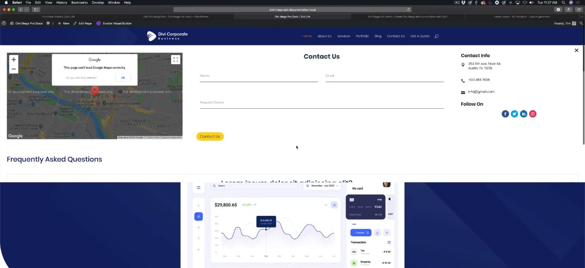Open the LinkedIn social icon
585x268 pixels.
[524, 114]
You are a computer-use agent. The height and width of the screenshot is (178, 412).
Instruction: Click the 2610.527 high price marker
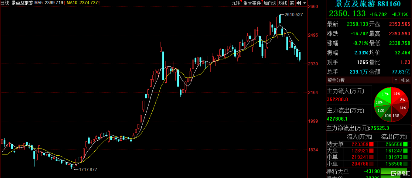[x=294, y=14]
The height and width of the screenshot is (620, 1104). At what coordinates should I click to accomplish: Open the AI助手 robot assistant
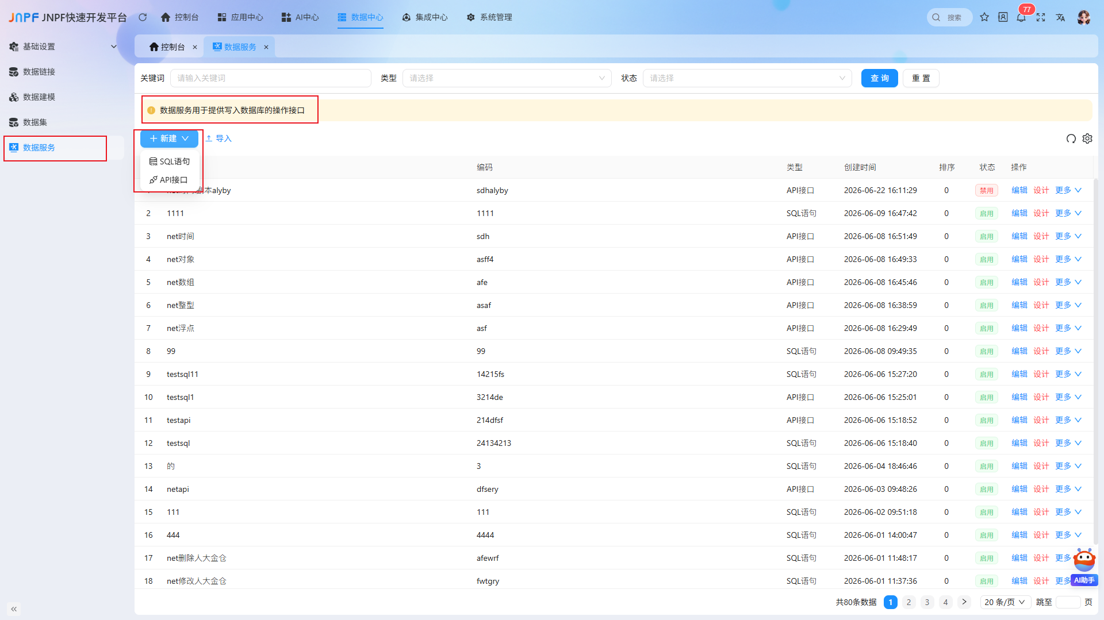[x=1084, y=567]

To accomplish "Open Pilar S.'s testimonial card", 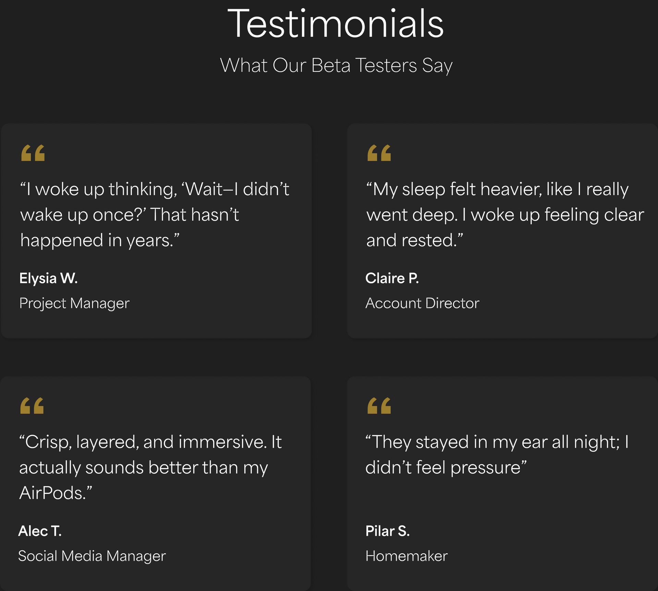I will [x=502, y=483].
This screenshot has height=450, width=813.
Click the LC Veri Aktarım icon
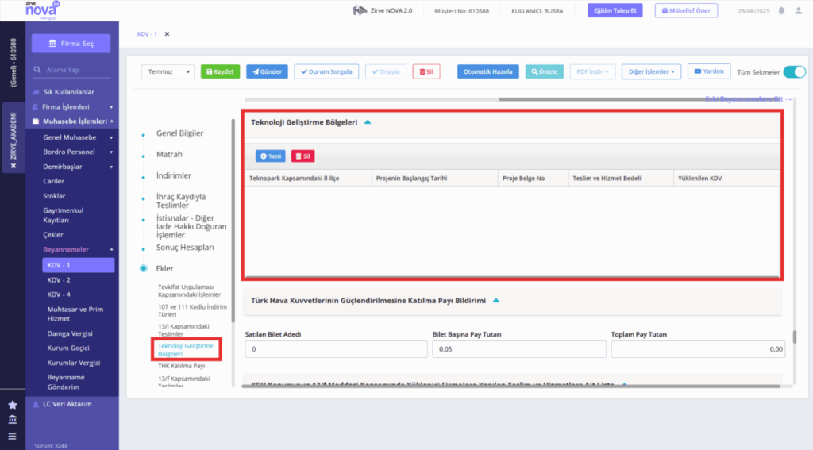(36, 404)
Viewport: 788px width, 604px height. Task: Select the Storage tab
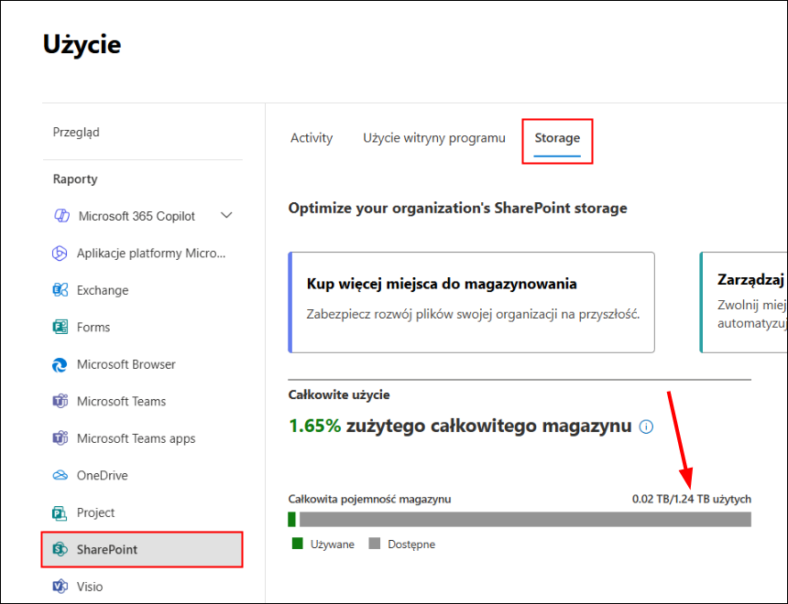557,137
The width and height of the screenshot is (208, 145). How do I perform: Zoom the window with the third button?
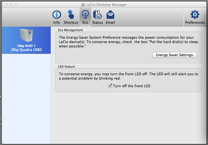(x=17, y=5)
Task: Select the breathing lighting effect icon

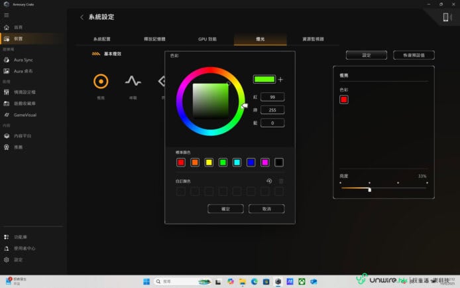Action: [133, 81]
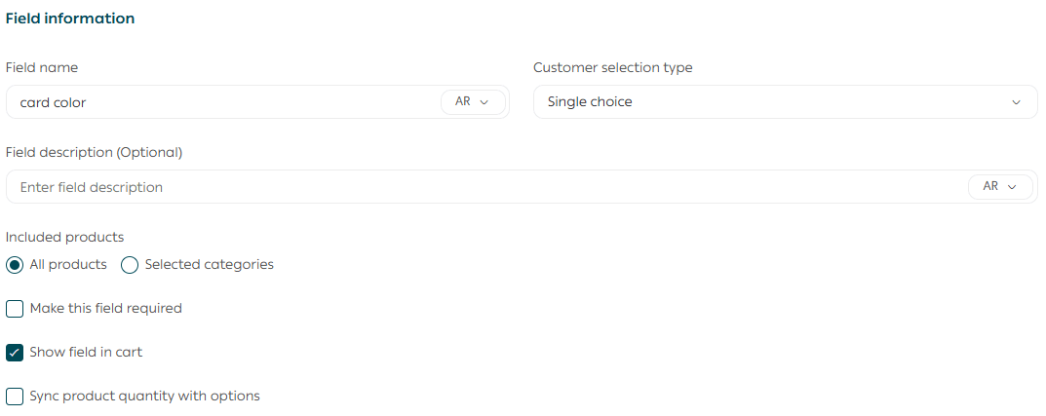Image resolution: width=1046 pixels, height=416 pixels.
Task: Click the Make this field required label text
Action: click(x=105, y=309)
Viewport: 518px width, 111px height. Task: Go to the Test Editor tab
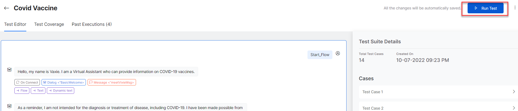[15, 24]
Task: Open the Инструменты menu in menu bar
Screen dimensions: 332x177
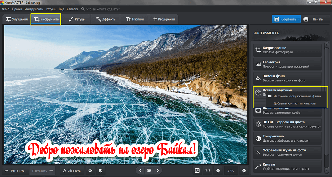Action: tap(34, 9)
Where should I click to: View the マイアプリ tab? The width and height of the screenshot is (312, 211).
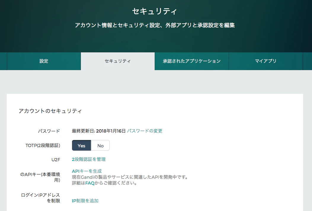266,61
================================
_Directions_
Within the listing above, find the line containing "Where should I", then print it and every line after it exactly, leaving out pictures.

_Answer box_
Where should I click to: View the マイアプリ tab? The width and height of the screenshot is (312, 211).
266,61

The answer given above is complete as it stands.